Provided here is a brief overview of the most relevant suggested amendments in the field of share capital and dividends.

Introduction of the capital band: The capital band will replace the authorised capital available under existing law. As the name suggests, the capital band enables the board of directors of a company for a period of up to five years to increase and reduce the capital within the limits of the capital band and thus provide for more flexibility. The lower limit may not fall below 50% of the share capital registered in the commercial register. The upper limit may not exceed 50% of the share capital registered in the commercial register. This will allow more flexibility and for faster changes to be made to the share capital.

Further relaxation of rules governing share capital increases and decreases: The rules on capital increases and decreases will be simplified in several respects. For instance, resolutions on ordinary share capital increases will be valid for a period of six months instead of only three months, share capital decreases must only be published in the commercial gazette once, and the creditors' call may take place before the general meeting resolving on the decrease. The period for the creditors' call is shortened from two months to one month, and creditors' claims need not be secured if it can be shown that the capital decrease does not jeopardise the claims.
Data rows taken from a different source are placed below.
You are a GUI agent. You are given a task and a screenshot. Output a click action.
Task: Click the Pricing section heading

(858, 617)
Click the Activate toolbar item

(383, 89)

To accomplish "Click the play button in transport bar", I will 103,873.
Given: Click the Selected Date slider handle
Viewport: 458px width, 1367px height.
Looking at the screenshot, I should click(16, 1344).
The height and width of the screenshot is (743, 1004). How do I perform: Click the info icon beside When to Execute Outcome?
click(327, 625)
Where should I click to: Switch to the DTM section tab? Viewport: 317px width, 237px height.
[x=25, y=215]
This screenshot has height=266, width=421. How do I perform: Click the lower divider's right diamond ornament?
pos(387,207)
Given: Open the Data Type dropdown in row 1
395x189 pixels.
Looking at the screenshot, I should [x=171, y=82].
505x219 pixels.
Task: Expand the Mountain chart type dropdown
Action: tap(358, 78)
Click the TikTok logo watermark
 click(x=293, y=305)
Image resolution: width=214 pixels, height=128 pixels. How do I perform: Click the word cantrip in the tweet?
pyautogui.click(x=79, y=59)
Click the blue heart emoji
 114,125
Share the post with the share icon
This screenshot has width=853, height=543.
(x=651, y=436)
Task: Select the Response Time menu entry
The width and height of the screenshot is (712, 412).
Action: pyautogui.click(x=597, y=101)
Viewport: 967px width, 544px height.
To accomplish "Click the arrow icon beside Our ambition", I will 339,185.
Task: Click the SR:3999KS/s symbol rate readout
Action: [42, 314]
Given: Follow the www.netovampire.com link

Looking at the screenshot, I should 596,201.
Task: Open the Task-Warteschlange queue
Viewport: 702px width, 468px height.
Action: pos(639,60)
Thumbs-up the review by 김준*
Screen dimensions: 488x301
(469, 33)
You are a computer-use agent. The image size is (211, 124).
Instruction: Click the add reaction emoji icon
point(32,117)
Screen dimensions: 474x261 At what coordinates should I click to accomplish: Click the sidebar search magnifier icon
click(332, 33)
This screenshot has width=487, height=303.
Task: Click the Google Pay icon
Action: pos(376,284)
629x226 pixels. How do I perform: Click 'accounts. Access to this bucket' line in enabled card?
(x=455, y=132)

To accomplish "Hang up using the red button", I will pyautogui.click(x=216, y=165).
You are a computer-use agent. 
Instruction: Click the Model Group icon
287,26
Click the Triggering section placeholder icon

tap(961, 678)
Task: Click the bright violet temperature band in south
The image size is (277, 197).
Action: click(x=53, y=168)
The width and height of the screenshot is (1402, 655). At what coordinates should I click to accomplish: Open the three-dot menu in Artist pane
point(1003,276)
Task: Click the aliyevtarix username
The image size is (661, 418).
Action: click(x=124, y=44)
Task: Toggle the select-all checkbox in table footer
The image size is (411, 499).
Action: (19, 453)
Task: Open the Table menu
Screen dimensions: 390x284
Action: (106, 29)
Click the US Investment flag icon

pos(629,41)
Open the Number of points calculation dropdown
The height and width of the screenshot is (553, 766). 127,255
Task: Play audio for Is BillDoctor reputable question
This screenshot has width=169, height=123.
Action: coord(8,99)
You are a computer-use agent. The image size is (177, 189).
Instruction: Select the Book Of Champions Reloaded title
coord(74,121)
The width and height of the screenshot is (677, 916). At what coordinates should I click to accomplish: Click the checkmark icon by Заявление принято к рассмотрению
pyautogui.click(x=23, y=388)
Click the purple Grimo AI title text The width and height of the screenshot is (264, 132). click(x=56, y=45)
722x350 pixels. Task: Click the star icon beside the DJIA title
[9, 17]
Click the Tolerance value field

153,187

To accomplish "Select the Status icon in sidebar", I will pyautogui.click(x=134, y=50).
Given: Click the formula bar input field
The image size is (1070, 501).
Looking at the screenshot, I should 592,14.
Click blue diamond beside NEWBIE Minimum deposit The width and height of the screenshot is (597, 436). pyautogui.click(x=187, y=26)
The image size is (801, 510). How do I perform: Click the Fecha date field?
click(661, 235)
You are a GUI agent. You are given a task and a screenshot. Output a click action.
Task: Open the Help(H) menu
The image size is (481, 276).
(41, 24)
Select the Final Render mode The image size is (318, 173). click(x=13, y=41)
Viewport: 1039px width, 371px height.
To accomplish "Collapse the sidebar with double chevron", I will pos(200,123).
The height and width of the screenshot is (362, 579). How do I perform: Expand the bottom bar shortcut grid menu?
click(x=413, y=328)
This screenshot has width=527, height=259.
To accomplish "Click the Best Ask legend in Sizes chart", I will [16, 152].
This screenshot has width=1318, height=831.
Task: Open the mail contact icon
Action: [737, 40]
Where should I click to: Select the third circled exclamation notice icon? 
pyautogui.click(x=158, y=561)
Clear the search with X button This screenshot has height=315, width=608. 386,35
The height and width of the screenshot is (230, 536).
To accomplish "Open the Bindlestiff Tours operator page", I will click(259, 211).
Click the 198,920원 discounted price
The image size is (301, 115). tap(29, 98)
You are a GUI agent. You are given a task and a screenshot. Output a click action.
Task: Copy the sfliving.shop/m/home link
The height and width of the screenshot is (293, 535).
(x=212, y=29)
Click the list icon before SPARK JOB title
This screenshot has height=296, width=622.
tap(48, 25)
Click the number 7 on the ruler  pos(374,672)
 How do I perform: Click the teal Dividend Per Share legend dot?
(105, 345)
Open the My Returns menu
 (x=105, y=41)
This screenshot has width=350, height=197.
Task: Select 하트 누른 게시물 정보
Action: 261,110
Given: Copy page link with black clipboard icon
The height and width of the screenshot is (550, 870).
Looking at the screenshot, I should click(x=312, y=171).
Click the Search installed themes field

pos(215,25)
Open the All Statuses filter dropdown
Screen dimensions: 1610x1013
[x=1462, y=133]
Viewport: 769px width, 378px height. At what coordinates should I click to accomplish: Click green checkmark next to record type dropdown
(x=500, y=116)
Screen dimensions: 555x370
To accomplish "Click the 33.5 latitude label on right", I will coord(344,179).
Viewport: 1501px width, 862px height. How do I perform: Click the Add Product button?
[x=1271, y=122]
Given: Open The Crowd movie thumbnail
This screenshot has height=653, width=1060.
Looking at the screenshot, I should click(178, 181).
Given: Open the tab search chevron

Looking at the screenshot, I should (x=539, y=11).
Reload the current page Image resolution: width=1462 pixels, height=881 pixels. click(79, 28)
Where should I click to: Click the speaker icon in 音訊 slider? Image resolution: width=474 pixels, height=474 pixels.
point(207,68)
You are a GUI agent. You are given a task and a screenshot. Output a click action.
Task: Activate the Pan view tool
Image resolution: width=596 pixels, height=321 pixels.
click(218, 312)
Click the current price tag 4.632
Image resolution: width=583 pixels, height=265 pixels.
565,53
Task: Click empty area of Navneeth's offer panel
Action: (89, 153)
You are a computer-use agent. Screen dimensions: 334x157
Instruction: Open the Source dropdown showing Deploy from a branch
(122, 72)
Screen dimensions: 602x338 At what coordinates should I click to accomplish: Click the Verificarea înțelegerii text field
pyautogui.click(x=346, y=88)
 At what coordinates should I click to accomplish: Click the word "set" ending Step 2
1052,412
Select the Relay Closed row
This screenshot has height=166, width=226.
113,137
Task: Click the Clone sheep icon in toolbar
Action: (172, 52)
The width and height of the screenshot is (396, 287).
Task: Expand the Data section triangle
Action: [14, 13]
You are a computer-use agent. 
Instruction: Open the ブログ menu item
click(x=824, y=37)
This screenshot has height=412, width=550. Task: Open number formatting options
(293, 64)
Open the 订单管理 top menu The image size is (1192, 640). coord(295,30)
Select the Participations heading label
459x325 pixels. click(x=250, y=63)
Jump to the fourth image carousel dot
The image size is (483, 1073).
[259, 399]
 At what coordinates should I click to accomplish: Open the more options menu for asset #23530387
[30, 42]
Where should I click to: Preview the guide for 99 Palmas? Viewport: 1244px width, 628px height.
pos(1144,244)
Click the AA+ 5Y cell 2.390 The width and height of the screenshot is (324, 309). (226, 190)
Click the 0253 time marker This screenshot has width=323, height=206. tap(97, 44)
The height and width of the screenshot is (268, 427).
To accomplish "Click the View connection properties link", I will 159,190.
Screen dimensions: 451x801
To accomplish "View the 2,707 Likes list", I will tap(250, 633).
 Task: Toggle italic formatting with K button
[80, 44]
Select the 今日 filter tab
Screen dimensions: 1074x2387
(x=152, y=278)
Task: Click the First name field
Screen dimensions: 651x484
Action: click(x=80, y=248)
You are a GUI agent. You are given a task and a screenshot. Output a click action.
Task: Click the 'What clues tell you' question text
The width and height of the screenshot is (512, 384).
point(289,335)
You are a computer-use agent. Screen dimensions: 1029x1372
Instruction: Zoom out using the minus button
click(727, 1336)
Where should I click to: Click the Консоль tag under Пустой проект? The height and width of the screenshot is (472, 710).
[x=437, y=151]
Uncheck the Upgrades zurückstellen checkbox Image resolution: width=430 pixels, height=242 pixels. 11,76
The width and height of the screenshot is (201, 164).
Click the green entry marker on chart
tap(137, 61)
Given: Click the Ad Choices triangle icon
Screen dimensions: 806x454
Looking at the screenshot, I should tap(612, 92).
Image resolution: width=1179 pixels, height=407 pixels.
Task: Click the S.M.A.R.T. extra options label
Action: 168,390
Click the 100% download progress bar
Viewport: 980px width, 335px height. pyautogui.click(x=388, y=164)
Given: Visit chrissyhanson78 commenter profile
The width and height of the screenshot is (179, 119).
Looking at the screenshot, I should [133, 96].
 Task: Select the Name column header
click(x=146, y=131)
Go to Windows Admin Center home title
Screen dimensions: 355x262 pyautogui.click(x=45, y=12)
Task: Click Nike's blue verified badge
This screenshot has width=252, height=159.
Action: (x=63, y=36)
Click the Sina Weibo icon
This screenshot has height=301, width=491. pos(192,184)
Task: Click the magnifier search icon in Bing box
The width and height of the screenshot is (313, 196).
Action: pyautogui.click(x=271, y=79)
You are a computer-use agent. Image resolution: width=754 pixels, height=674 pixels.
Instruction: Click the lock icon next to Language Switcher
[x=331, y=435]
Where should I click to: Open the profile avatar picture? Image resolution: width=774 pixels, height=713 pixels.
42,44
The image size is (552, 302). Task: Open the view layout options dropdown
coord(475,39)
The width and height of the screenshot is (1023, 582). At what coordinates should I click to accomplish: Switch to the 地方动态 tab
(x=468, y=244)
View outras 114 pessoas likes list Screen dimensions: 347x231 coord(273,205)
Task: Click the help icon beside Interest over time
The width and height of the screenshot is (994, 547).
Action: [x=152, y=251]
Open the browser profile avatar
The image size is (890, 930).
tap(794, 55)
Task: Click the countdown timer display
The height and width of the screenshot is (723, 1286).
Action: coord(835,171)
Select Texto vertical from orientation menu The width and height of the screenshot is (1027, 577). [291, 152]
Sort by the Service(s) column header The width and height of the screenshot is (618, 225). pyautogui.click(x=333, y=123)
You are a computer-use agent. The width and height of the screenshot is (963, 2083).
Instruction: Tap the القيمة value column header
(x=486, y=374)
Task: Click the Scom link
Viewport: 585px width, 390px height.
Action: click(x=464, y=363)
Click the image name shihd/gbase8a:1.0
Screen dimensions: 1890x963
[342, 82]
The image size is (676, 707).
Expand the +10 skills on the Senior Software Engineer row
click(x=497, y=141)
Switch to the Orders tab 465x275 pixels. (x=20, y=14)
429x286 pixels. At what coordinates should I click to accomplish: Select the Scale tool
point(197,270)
Share capital in foreign currency: It will be possible to state the amount of the share capital in a foreign currency (for example, US dollars or euros), provided that same currency is also used as reporting currency in the company's financial statements.

Further reduction of nominal value: Under the new regime, the nominal value of shares can be reduced indefinitely as long as it stays above zero. The existing minimum is CHF 0.01 ($0.01) per share. This will allow companies with low nominal share values to split shares without undue complications or tax burdens.

Abolishment of provisions on acquisitions in kind: If a company acquires assets from a related person after incorporation or a capital increase (so-called acquisition in kind), the prevailing law imposes cumbersome requirements similar to a contribution in kind. The reform provides that these provisions will be abolished entirely.

Increased flexibility regarding issuance of participation certificates (non-voting shares): Participation certificates listed on a stock exchange may be issued in an unlimited amount. The existing limit is twice the issued (voting) share capital.

Interim dividends are permissible: The distribution of interim dividends out of the prevailing year's profits will be permissible if allowed under the articles of association and are based on audited interim financial statements. Under existing law this is not entirely clear and some audit firms do not issue the respective opinion letters required for the distribution of such dividends.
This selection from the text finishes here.